Ecrit par Marc Wetzel le 16.01.26 dans La Une CED, Les Chroniques, Les Livres, Arts

Claudine BOHI et Adrienne ARTH - À tâtons dans le siècle - préface de Béatrice Bonhomme, Collection duo, Les Lieux-Dits , 96 pages, 2025, 20 €

Claudine Bohi et Adrienne Arth - À tâtons dans le siècle (par Marc Wetzel)

 


Un livre d'artiste pas comme les autres, car épais et constamment problématique - qui oppose (et conjoint, comme de force) deux dames décisives dans leur art respectif (la poésie, la photographie). Une sorte de combat entre elles, pour le sens. Combat, parce que si c'est Claudine Bohi la poète qui commente la photographe Adrienne Arth - et pas du tout l'inverse - chacune garde son monde, irréductible, intraductible, indéductible. Chacune reste ici farouchement dans son art : la photographe dans ses clichés, qui, comme toutes les pures images, arrivent d'emblée à leur existence complète, et sont leur propre présence, et, comme spécifiquement les photos, enregistrent le monde, reflètent, qu'elles le veuillent ou non, le sérieux et la consistance préalables des choses et des êtres, vivent de leur contact avec ce qu'elles ont enregistré : la complétude et le contact, donc, voilà exactement ce qui ne peut se trouver dans aucun poème, qui, par principe, a l'inachèvement de la voix et la distance des mots.
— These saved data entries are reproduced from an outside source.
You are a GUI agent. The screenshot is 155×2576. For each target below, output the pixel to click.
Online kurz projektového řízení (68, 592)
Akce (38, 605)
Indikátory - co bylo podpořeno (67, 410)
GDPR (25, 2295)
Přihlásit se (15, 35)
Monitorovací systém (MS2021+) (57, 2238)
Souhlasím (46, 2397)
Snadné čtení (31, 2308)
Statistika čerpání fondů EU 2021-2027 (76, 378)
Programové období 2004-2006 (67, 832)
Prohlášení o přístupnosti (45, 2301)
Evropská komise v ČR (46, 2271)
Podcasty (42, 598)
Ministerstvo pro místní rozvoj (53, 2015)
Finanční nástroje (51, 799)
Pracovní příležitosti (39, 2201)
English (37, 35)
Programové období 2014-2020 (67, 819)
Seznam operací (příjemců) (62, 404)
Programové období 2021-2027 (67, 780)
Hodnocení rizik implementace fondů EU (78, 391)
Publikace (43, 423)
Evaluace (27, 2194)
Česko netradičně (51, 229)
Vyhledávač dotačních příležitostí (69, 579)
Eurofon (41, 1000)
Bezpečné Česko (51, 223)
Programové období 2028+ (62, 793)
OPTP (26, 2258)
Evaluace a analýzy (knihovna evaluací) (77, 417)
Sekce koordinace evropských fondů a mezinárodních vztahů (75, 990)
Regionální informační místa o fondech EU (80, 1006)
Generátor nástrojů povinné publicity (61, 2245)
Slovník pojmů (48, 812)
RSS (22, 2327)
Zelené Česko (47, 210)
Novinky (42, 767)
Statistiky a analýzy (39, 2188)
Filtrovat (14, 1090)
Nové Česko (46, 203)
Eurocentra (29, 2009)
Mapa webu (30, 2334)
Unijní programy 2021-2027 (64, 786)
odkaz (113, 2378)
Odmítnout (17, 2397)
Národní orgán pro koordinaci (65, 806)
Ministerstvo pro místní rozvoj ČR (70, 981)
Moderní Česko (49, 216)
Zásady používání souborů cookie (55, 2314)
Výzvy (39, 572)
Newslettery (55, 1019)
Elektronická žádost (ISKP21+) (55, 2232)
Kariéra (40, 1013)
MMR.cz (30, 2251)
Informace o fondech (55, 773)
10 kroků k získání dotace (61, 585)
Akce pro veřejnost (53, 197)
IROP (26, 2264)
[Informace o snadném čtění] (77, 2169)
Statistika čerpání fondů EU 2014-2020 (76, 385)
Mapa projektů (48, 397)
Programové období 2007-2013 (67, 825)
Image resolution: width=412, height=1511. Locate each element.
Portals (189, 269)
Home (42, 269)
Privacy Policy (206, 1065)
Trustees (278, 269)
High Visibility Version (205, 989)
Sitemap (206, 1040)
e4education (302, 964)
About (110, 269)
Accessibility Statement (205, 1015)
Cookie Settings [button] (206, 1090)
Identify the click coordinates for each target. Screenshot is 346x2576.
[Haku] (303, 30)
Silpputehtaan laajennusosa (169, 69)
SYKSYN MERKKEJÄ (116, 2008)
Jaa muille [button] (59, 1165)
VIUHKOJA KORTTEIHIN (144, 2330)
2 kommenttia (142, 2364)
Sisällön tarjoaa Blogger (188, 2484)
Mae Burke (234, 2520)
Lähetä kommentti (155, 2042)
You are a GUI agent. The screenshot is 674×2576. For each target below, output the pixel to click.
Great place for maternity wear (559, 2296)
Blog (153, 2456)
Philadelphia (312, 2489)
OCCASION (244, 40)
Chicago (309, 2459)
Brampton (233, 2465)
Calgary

Dans la photo - malgré les surimpressions et le travail de refonte -, c'est toujours quand même le réel qui promeut l'existence (des corps deviennent signes par leur luminosité captée), alors que dans la poésie, bien sûr, - malgré l'intuition du donné matériel et la matérialité donnée des langues, c'est toujours quand même la parole qui promeut la présence (des signes font corps par leur articulation convoquée). C'est pourquoi il peut y avoir dialogue d'égal à égal entre un poète et un peintre (les deux doivent laborieusement mener ce qu'ils composent vers sa réalité, vers la bonne fin de l'œuvre), mais face au photographe (qui compose ce que la réalité lui amène d'abord, et parle depuis la surface d'une image qu'il ne pourrait creuser sans la détruire), le poète, qui n'obtient de monde qu'en laissant laborieusement ses mots se creuser les uns les autres (et "creuser", dit Claudine Bohi dans "Naître, c'est longtemps", c'est promettre d'ouvrir un puits de mémoire, mais risquer de n'ouvrir que le rien de l'oubli) n'est jamais sûr d'obtenir présence (la lumière est sous ses mots, mais n'est pas tenue d'en surgir !), même si le photographe, sûr par principe de son image, est, par contraste, condamné à ne faire parler qu'elle (sa voix erre sur l'image, sans garantie d'y pouvoir s'enraciner comme de pouvoir s'en envoler). Un combat forcé entre elles, donc, mais ici particulièrement sensé.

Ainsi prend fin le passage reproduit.